Impact of Insurance Fraud

  • Escalating Corporate Premiums: Excessive or dishonest claims damage the company’s claim ratio, forcing employers to pay much higher premiums or cut down on baseline benefits to keep the policy affordable.
  • Severe Legal Consequences: Insurance companies maintain dedicated Fraud Investigation Units (FIUs). If they catch an offender, they can file police reports, leading to criminal records, fines, or imprisonment.
  • Immediate Career Damage: Submitting fake medical records or bills directly violates corporate code-of-conduct policies, almost always resulting in immediate termination from employment without a reference.
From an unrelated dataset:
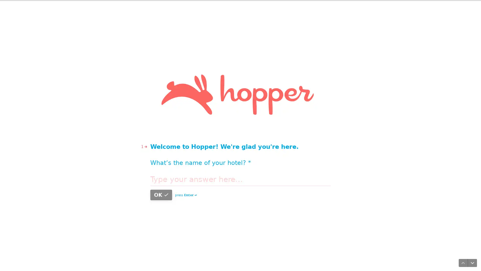  Describe the element at coordinates (461, 260) in the screenshot. I see `Navigate to previous question` at that location.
Common Types of Insurance Fraud

  • Soft Fraud (Opportunistic Fraud): This involves inflating a legitimate claim. For example, an employee goes to a hospital for an actual illness but asks the billing desk to add extra, unconsumed medicines or services to get a larger payout.
  • Hard Fraud (Premeditated Fraud): This happens when a person completely invents a medical scenario. Examples include forging doctor prescriptions, buying fake hospital admission certificates, or generating fraudulent lab bills for treatments that never happened.
  • Identity and Dependent Fraud: This involves an employee allowing an ineligible relative, friend, or neighbor to use their active corporate insurance card or digital e-card to receive free medical treatment under a covered name.

Best Practices for HR Teams

  • Establish a Zero-Tolerance Policy: Clearly communicate the exact legal and professional consequences of insurance fraud in the employee handbook and during onboarding sessions.
  • Implement Strict Dependent Checks: Mandate the submission of verified government relationship proof, like marriage or birth certificates, before allowing family members to be added to the active company roster.
  • Collaborate Closely with TPAs: Work with your Third Party Administrator to run routine data audits on high-frequency claimants or specific clinics that seem to generate unusually high bill amounts.

FAQs

1. What is the difference between an honest mistake and insurance fraud?

An honest mistake involves accidentally entering an incorrect billing date or forgetting to attach a document, which can easily be corrected, while fraud involves a deliberate, intentional act of deception to extract money.

2. Can a hospital or clinic be blacklisted for insurance fraud?

Yes, insurance companies regularly blacklist hospitals and diagnostic centers found guilty of inflating bills or creating fake medical records, meaning cashless facilities will be permanently blocked at those locations.

3. What should I do if I notice a billing error on my hospital discharge summary?

You should notify the hospital billing desk immediately to get a corrected invoice before submitting the documents to your insurer, as uncorrected discrepancies can look like fraud and delay your approval.